COSA FARE: Nel brano sull'ordinanza del Tribunale di Venezia, spiega perché il Tribunale non ha obbligato l'Ufficiale di Stato civile alle pubblicazioni. Rispondi in una o due frasi.
**** BRANO ****
Emmanuela Bertucci, legale Aduc
In una recente ordinanza (3 aprile 2009) il Tribunale di Venezia ha chiesto alla Corte Costituzionale di pronunciarsi sulla legittimita’ o meno delle norme che implicitamente vietano il matrimonio fra persone dello stesso sesso. Il caso parte da una coppia omosessuale che ha chiesto all’ufficiale dello Stato Civile del proprio Comune di residenza le pubblicazioni di matrimonio, e ha impugnato in Tribunale il diniego di pubblicazioni.
Il Tribunale di Venezia non ha obbligato, come richiesto dai ricorrenti, l’Ufficiale di Stato civile alle pubblicazioni, cosi’ negando, allo stato delle norme, la possibilita’ di contrarre un matrimonio fra persone dello stesso sesso. Infatti, benche’ il codice civile non indichi la differenza di sesso fra i coniugi come requisito a contrarre matrimonio ne’ indichi l’uguaglianza di sesso come un impedimento al matrimonio, e’ innegabile che molto norme codicistiche fanno chiaro riferimento a “moglie” e “marito”, donna e uomo.
**** MATERIALE PRESENTATO ****
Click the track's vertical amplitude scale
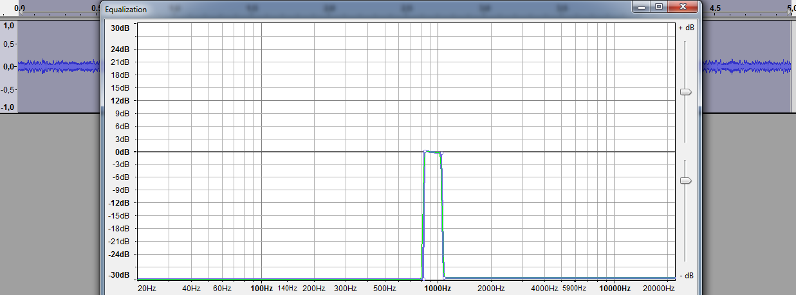The width and height of the screenshot is (796, 295). pos(9,67)
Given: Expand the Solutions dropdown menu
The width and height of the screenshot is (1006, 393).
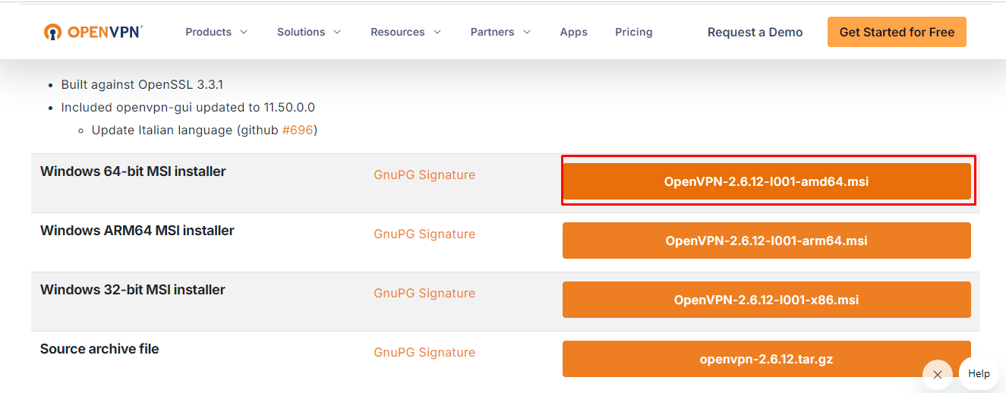Looking at the screenshot, I should pos(308,32).
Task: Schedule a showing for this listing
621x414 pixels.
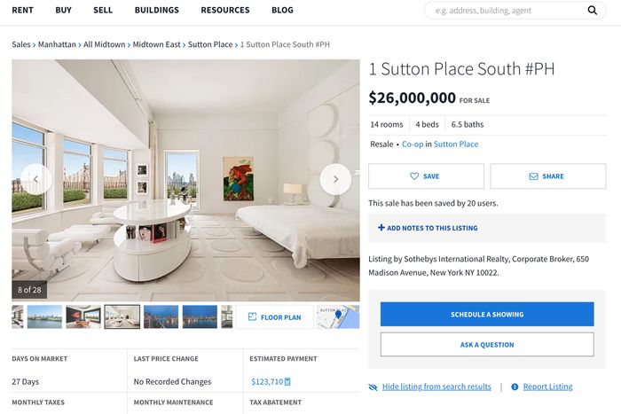Action: [487, 314]
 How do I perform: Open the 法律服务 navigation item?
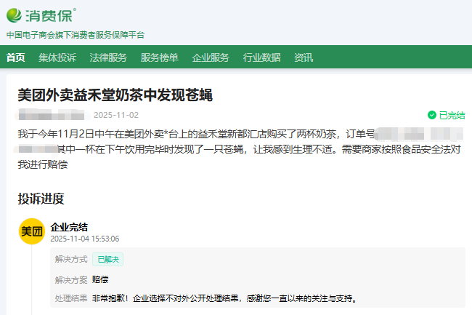click(x=108, y=58)
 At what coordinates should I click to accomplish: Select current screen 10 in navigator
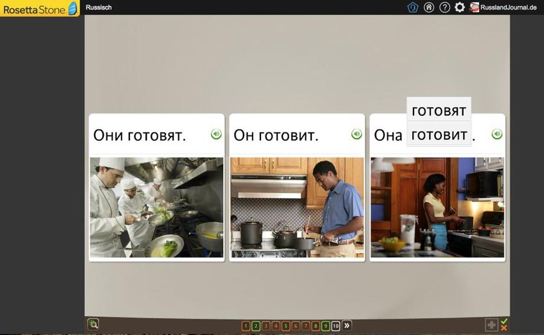point(336,326)
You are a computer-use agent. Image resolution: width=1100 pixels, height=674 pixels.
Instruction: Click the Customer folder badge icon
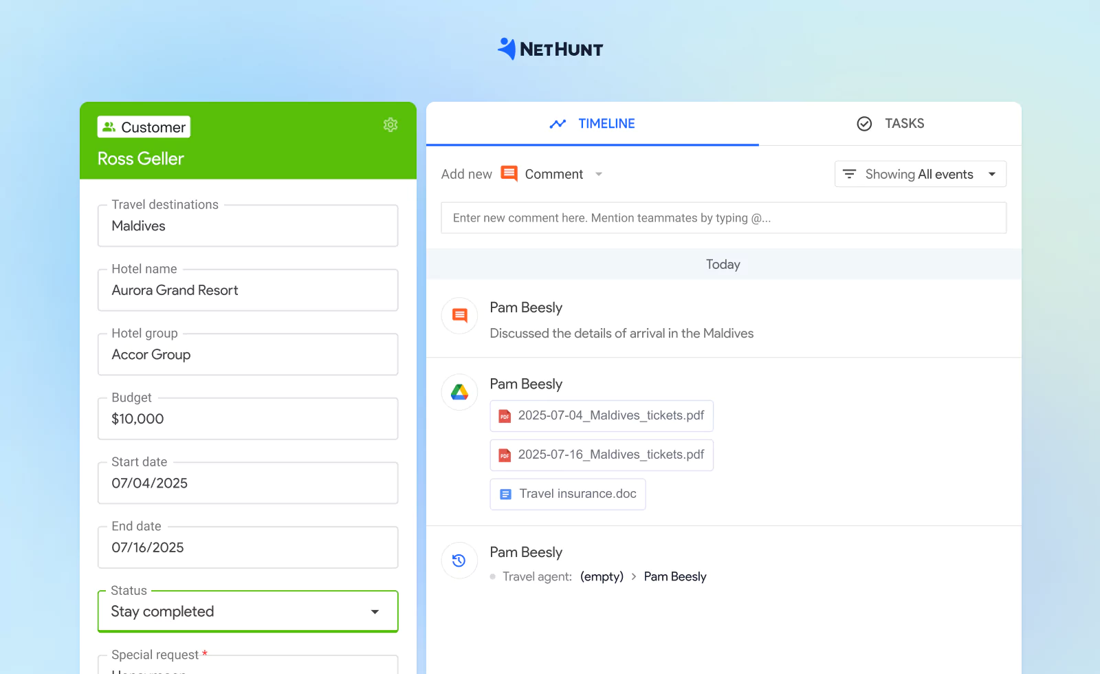click(109, 127)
****
SOLUZIONE: Il Tribunale non ha obbligato l'Ufficiale alle pubblicazioni perché, pur non indicando il codice civile la differenza di sesso fra i coniugi come requisito né l'uguaglianza di sesso come impedimento, molte norme del codice fanno chiaro riferimento a "moglie" e "marito", donna e uomo.